ワーキングメモリは「脳の黒板」に例えられ、その容量や情報の処理能力には個人差があるのだそう。「ワーキングメモリの容量が低い=発達障害」といったイメージを持つ人もいるかもしれませんが、実際には多くの要因が絡んでおり、必ずしも発達障害に限った問題ではありません。
最近では、容量は十分にあるものの「うまく使いこなせていない」子どもも増えてきているのだとか。そのひとつの例として挙げられるのが、「行動・気持ちの切り替えがうまくできない」という場合です。

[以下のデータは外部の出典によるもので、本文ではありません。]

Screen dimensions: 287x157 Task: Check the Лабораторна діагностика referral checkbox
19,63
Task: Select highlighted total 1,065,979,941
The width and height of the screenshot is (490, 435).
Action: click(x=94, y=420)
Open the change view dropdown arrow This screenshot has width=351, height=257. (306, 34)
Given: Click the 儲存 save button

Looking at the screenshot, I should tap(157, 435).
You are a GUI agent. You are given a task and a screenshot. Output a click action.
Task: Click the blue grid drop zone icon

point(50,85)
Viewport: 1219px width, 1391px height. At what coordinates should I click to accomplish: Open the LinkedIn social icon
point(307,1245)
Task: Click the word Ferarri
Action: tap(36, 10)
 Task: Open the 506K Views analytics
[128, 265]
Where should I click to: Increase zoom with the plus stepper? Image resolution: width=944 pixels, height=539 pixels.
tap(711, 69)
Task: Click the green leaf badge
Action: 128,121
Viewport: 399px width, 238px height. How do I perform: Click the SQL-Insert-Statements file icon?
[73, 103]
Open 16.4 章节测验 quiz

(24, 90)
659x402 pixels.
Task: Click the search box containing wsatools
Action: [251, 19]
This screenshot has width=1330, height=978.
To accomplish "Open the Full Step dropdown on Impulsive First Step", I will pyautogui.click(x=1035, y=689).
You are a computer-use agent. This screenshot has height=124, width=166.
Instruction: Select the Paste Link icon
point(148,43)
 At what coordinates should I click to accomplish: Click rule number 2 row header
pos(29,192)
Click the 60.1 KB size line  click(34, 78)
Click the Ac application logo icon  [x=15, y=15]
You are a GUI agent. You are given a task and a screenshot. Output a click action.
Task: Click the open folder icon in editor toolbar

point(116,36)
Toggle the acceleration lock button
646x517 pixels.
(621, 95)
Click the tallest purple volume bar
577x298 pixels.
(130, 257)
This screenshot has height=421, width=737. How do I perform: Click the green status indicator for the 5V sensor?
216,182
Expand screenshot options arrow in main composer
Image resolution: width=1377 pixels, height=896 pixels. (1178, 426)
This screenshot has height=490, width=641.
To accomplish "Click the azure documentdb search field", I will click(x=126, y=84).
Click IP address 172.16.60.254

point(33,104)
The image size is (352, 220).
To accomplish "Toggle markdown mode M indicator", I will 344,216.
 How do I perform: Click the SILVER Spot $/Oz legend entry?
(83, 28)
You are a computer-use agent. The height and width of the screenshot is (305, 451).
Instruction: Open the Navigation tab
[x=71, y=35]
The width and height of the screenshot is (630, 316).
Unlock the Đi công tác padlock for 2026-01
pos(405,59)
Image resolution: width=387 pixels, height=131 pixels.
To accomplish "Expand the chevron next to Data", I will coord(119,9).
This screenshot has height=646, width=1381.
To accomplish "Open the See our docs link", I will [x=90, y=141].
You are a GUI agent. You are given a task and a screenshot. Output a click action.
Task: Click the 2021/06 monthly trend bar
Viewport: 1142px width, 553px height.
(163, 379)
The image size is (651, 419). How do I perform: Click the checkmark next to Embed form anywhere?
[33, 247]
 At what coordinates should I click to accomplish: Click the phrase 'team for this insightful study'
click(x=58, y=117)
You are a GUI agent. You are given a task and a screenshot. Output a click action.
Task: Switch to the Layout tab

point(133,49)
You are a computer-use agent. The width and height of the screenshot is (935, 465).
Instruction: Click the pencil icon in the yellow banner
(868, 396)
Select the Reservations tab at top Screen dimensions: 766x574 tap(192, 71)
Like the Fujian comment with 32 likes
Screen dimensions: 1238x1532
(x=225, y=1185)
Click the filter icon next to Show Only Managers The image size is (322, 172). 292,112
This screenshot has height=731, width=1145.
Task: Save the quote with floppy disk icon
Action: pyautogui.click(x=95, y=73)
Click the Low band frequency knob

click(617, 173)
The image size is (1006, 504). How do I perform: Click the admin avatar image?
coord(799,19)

授業についていくためにはきちんと席について授業に集中しなければなりません。休み時間が終わって授業の時間になったら、「遊びたい」という気持ちを我慢し、「授業モード」に姿勢や気持ちを切り替えないと、ワーキングメモリは十分に働かないそうなんです。
色々な言葉を知っていたり、年齢相応に物事をこなせる力をもちながら、「遊びたい、話したい」という自分の気持ちが優先されてしまい、結果として、団体生活の中で問題視されたり、「ワーキングメモリが働いていない」と思われてしまう子も少なくないと言います。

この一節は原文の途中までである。